Folk Arts

CONTEMPORARY TRENDS
Revivals.
The revived interest in national folk dances is generally dissociated
from tradition, unless a folk dance group has a leader with
folkloric knowledge. Folk dancing inspires the weekly gatherings
of groups in civic centres, colleges, and other centres, even
the entire schedules of summer folk-dance camps. Congresses
sponsored by the Folk Dance Federation of California produced
a uniform repertoire for groups throughout
North America. In addition,
new immigrants introduced occasional new dances. Most of these
groups dance for the sheer pleasure of dance, and more expert
ensembles stage programs and enter contests, both in the New
and Old World. But although such revivals and the consequent
preservation of traditions were heartening and brought about
good fellowship, healthful exercise, and, avowedly, international
understanding, such dancing had no connection with the aboriginal
purposes of folk dancing, which continued only in villages or
on Indian reservations.
The modern style of
costuming is an exteme
departure from the masks for spirit impersonators and the symbolic
designs painted or woven on all costumes of the ritual dances.

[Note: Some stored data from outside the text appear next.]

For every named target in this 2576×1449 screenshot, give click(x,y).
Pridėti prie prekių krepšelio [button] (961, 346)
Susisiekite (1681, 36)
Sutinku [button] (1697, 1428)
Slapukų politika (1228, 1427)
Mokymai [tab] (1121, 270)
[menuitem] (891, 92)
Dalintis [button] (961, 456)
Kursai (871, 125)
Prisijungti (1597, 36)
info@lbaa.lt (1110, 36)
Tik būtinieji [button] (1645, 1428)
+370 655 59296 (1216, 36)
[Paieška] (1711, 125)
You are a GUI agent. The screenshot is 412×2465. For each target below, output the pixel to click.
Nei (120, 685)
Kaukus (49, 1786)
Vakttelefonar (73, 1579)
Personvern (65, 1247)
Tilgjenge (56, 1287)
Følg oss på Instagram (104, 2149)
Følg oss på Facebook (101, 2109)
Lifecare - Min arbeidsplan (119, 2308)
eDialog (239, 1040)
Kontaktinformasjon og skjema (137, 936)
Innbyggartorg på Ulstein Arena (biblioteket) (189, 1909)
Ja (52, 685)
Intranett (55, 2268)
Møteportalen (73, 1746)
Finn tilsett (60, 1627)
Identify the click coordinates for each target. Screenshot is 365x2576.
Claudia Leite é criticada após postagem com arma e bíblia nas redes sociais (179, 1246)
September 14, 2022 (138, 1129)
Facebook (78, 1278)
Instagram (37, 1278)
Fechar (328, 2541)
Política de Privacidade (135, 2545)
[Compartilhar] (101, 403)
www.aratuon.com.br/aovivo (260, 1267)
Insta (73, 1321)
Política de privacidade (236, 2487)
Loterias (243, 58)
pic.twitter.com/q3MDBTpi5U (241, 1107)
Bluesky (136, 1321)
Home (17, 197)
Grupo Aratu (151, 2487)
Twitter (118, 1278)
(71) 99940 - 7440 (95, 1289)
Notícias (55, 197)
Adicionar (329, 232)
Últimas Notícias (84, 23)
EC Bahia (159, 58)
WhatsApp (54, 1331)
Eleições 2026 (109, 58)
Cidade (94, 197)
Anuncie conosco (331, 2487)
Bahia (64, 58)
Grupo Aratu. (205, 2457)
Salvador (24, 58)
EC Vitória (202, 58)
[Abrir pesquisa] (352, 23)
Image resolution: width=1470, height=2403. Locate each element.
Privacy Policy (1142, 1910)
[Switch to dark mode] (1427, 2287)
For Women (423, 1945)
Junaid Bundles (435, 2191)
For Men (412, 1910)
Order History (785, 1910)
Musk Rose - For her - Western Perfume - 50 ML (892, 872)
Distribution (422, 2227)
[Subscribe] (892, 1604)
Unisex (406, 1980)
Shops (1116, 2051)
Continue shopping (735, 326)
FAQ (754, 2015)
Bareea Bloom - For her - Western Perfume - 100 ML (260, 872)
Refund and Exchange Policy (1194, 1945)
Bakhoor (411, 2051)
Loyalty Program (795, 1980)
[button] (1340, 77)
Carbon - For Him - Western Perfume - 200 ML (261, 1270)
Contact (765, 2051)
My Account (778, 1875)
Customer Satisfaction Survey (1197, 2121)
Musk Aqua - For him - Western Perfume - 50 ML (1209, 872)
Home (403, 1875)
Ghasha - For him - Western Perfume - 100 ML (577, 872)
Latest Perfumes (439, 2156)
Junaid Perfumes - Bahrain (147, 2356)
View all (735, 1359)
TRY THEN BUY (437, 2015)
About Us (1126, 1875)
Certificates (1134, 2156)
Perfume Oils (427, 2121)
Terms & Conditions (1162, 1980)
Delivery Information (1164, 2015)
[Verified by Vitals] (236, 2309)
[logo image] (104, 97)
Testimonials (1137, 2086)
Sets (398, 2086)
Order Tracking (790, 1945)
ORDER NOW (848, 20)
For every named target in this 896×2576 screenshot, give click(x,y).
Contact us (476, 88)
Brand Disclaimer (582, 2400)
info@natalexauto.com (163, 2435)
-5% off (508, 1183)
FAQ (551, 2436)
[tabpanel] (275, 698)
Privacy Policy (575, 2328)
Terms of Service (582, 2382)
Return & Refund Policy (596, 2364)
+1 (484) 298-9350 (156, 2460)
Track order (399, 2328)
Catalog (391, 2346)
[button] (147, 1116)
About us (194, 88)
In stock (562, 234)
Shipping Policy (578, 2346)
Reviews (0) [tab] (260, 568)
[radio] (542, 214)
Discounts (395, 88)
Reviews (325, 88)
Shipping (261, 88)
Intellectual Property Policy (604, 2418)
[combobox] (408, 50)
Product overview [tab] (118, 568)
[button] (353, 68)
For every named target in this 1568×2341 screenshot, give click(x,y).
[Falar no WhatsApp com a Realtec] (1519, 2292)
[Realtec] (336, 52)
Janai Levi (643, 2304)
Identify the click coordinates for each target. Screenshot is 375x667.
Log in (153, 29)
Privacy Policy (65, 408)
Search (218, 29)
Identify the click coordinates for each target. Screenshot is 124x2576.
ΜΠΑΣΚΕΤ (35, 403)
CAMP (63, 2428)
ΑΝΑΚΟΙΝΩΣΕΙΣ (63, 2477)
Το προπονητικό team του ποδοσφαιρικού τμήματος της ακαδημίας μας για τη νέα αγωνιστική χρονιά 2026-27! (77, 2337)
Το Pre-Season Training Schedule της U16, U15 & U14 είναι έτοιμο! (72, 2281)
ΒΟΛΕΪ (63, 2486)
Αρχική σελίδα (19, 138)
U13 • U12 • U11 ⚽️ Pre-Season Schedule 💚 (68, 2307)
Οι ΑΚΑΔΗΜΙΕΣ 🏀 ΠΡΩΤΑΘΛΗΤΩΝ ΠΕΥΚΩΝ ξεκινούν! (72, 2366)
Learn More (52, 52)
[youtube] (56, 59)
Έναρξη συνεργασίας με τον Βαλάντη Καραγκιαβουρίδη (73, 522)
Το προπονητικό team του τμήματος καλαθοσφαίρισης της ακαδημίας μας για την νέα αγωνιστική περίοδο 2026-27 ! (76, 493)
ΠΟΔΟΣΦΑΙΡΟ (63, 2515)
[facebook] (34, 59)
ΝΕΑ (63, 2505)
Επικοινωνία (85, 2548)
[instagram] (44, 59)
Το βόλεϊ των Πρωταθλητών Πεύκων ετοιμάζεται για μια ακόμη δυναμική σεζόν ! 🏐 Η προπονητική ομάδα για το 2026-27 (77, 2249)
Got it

Such paraphernalia survived in some dances that straddle ritualism
and folk dance, as the animal and corn dances of the
Pueblo Indians. But the
trend was increasingly toward contemporary dress. Even the Iroquois
ritualists usually wore ordinary clothes. Members of folk dance
clubs rarely wore traditional costumes at their informal gatherings,
although these clothes were customary for staged programs.
As a contrasting trend, professional folkloric troupes exaggerated
costume effects, doubled the volume of skirts, added spangles,
and increased the instrumental volume and the tempo. Frequently
the directors composed scenarios, as in the reconstructions
of Aztec rituals by the Ballet Folklórico de
México. Their
spectacles have a great audience appeal, compensating in part
for the nonkinetic and the prosaic in modern folk dancing.